Faithful to the precepts of the Nabi group, founded in 1888 and to which he belonged together with Maurice Denis, Paul Sérusier, Pierre Bonnard and Ker-Xavier Roussel, Edouard Vuillard continued, after the movement had broken up around 1900, to search out "walls to decorate". This ambition was achieved, more often than not, through commissions for private, decorative works. This was the case with The Lilac Trees.
Princes Emmanuel and Antoine Bibesco, friends of the painter with whom he had travelled to Spain in 1901, approached Vuillard to decorate their Paris apartment. The Lilac Trees reflects the refined milieu of those who commissioned him, who were friends of Marcel Proust. In fact, Vuillard put his own close friends into the scene, such as Misia Natanson, the Nabis' muse and wife of the director of the avant-garde journal the Revue Blanche, while on the left, originally, was the Nabi painter Félix Vallotton.
The scene, brushed with a matt substance using the technique of painting à la colle, is bathed in soft light filtering through the foliage, a very popular motif with the Impressionists. Misia's pose and the movement of her loose-fitting dress form an arabesque, a typically decorative element.

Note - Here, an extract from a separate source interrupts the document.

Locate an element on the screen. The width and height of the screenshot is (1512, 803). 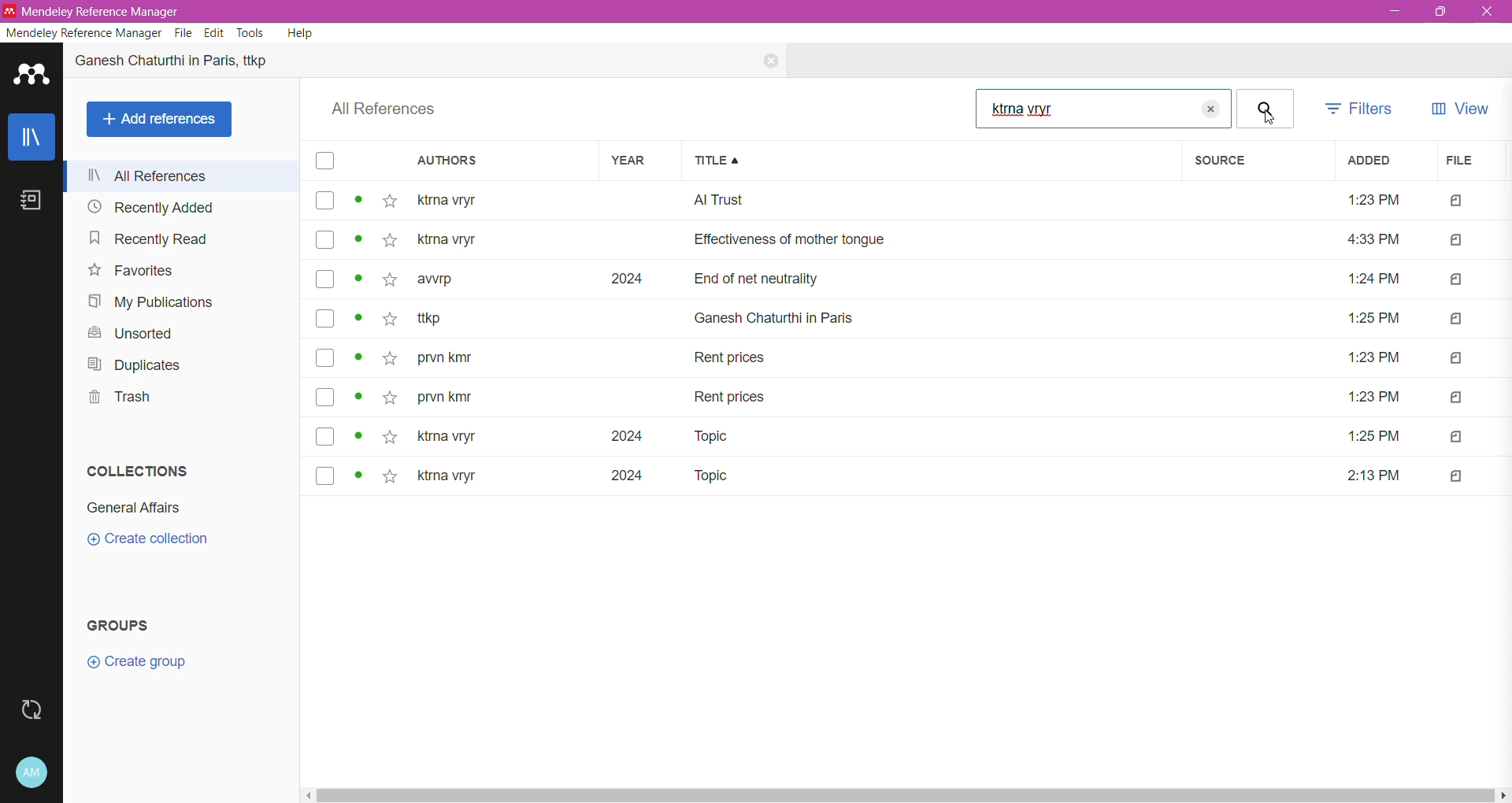
view status is located at coordinates (357, 437).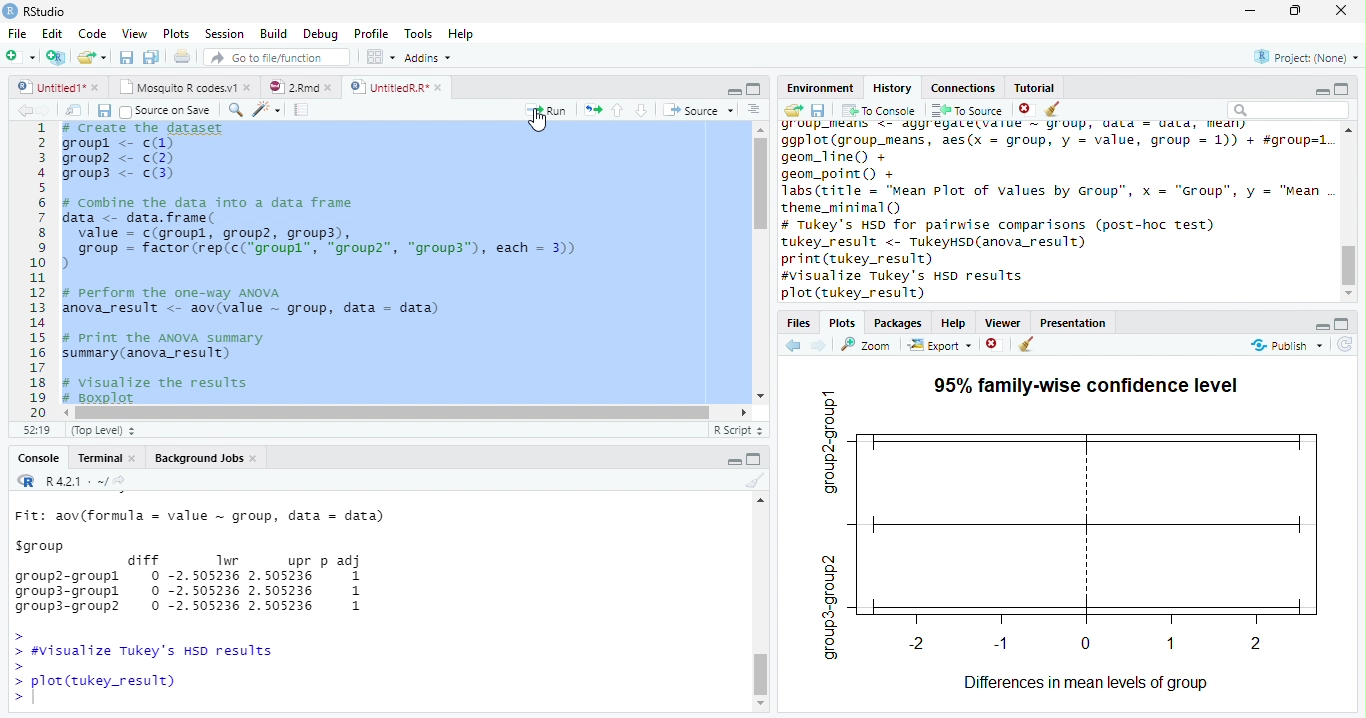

A few years later, Emmanuel Bibesco asked Vuillard for two more panels for the dining room of his new apartment. The artist then painted The Path and The Haystack both of which are in the Musée d'Orsay collections. No doubt in a desire for harmonisation, Vuillard then went back to The Lilac Trees and reworked it, replacing Vallotton with the two ill-defined characters that we can see today.